While at the hairdresser's having a power perm, Roberta chats to her hairdresser, Leonardo. Leonardo asks Roberta whether her company would be interested in helping him to market a new organic hair soap called “Wonder Bar”. Leonardo claims that the soap prevents male hair loss.
Roberta tells Leonardo that her company would not be interested because it sells women's products only. She offers to help Leonardo herself. Leonardo agrees. Roberta and Leonardo set up a company called Wonder Hair Soap Pty Ltd (WHS) and become its directors and members. Roberta is the majority member. The business of the company is an overnight success.
At a board meeting of EY six months later, Roberta proposes that EY enters into a long-term contract with WHS to buy supplies of the organic hair soap for resale. The board agrees and, as part of the contract, Roberta negotiates with the board that she will be paid a small commission on each sale because she drew the board's attention to this new product opportunity. EY makes large profits from selling the soap overseas.

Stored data

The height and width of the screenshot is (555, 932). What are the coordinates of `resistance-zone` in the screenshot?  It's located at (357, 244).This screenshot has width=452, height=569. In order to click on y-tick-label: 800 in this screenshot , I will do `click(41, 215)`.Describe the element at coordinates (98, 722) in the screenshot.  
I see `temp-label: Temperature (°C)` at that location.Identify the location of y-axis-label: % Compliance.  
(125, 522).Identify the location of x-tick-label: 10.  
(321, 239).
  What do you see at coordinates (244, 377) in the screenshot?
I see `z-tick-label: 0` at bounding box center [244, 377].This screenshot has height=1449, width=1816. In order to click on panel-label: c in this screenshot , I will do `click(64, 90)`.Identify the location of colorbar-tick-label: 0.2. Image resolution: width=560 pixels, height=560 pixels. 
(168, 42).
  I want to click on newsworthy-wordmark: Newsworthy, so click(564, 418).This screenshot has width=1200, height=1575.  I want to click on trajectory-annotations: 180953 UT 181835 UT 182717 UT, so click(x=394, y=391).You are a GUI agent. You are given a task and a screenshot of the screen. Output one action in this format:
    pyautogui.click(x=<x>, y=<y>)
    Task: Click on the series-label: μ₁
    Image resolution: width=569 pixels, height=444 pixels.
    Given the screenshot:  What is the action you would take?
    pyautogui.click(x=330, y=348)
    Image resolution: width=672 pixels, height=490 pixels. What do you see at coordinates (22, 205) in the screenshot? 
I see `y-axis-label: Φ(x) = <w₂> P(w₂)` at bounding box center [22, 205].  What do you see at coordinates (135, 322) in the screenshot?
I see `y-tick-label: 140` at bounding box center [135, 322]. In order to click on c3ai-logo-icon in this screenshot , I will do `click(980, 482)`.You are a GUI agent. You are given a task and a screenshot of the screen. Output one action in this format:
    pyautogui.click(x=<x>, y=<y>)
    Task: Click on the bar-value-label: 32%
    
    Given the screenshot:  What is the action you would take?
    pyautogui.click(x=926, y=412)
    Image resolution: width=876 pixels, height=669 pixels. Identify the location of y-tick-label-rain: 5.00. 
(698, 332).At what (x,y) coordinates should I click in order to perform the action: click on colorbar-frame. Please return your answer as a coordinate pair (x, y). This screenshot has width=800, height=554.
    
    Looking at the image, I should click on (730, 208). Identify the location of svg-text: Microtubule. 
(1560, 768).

■ Required work:
[1] What proper names appear in the hair soap scenario? List each one once.
[2] Write what comes next in the hair soap scenario, starting after its final sentence.

■ Replies:
[1]
- Roberta
- Leonardo
- Wonder Bar
- Wonder Hair Soap Pty Ltd (WHS)
- EY

[2]
EY learns that Roberta is the majority member in WHS. They seek advice on the following:
  1. Has Roberta breached any of her directors' duties owed to EY? Which (if any) has she breached and why has she breached them?
  2. Should Roberta have been present at the board meeting when the contract with WHS was discussed and voted on?
  3. Should the contract also have been disclosed to the general meeting for approval before EY went ahead?
  4. What general law or statutory remedies (if any) should EY seek against Roberta?
  5. What statutory penalties (if any) can be imposed against her? Who can impose them?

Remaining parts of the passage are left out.